---------- Document segment ----------

You Can Pass the AMC and Still Struggle in Australia. Here’s Why.
Read time: 6 minutes
I have watched capable doctors pass the AMC and expect the pressure to ease.
It rarely does.
What changes is not the difficulty, but the type of difficulty.
The Australian Medical Council (AMC) Clinical Examination is designed, appropriately, to assess whether a candidate meets the standard of a new Australian medical graduate about to start internship.
It tests clinical reasoning, communication, and safety within time-limited, simulated encounters.
What it does not—and cannot—fully assess is what comes next.
Once independent practice begins, particularly in community and private settings, the pressures shift sharply.
Many of the most consequential challenges are not clinical in the narrow sense, but regulatory, interpersonal, medico-legal, and systemic.
This is not a criticism of the exam.
It is a description of reality.
Below, I outline seven domains of Australian medical practice that consistently challenge IMGs after they pass—often in ways they did not anticipate.
Passing the AMC is an entry point, not a finish line.

1. Patient pressure to prescribe
In day-to-day practice, doctors face frequent requests for medications with dependence or regulatory risk: opioids, benzodiazepines, stimulants, and medicinal cannabis.¹
While pharmacology is examined, the legal and relational complexity of refusing, tapering, or negotiating these requests is largely learned in practice.
Indemnity data show medication-related issues account for a significant proportion of GP complaints, particularly around drugs of dependence.
The difficulty is not knowing what to prescribe, but managing conflict, safety, and documentation when saying no.
2. Complaints, notifications, and litigation exposure
Across a 30-year medical career, the majority of doctors will receive at least one complaint or notification.²
Most do not result in loss of registration, but the emotional and professional impact is substantial.³
Let me be clear: only a small minority of notifications—around 2%—result in loss of registration.
As stated by Associate Professor Kudzai Kanhutu, a board member of AHPRA, deregistration cases involve severe, often egregious conduct—a point she reinforced at the 2025 IMG Conference hosted by the Australian Medical Council.
Image A — Complaint received (ZOOM-In to read)

This letter did not arrive because I failed the AMC.
It arrived because I was practising medicine in Australia.

---------- Data provided ----------

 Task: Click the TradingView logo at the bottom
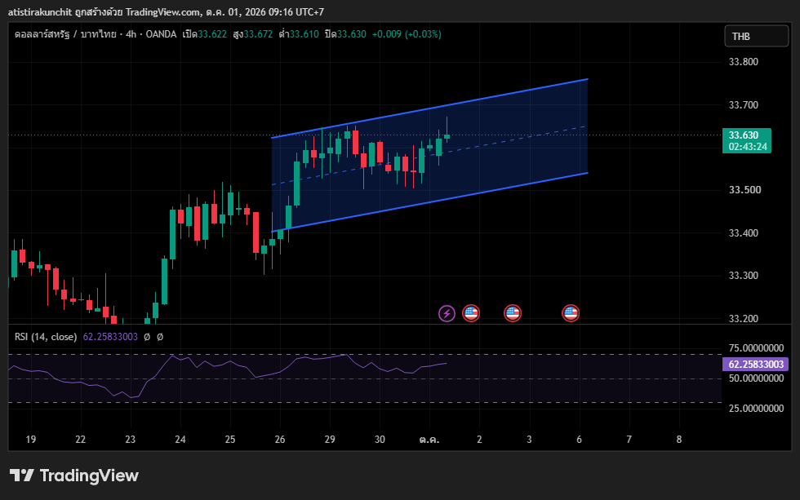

----------
---------- Data provided ----------

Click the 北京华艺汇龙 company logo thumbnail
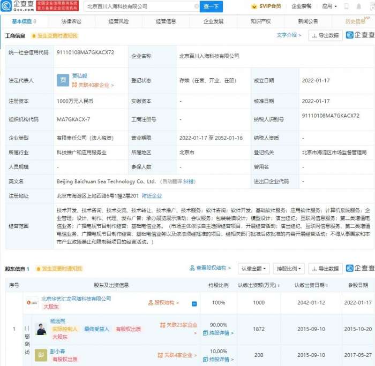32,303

----------

▸ Activity list:
**a.** List the medications with dependence or regulatory risk that the AMC article says doctors are frequently asked to prescribe.
**b.** Decide whether each statement agrees with the AMC article, answering yes or no and quoting the words that settle it.
(i) The AMC Clinical Examination is meant to assess whether a candidate meets the standard of a new Australian medical graduate about to start internship.
(ii) Around 20% of notifications result in loss of registration.
(iii) The complaint letter arrived because the author failed the AMC.

▸ Task-by-task solutions:
**a.**
- opioids
- benzodiazepines
- stimulants
- medicinal cannabis

**b.**
(i) Yes: "is designed, appropriately, to assess whether a candidate meets the standard of a new Australian medical graduate about to start internship"
(ii) No: "only a small minority of notifications—around 2%—result in loss of registration"
(iii) No: "This letter did not arrive because I failed the AMC."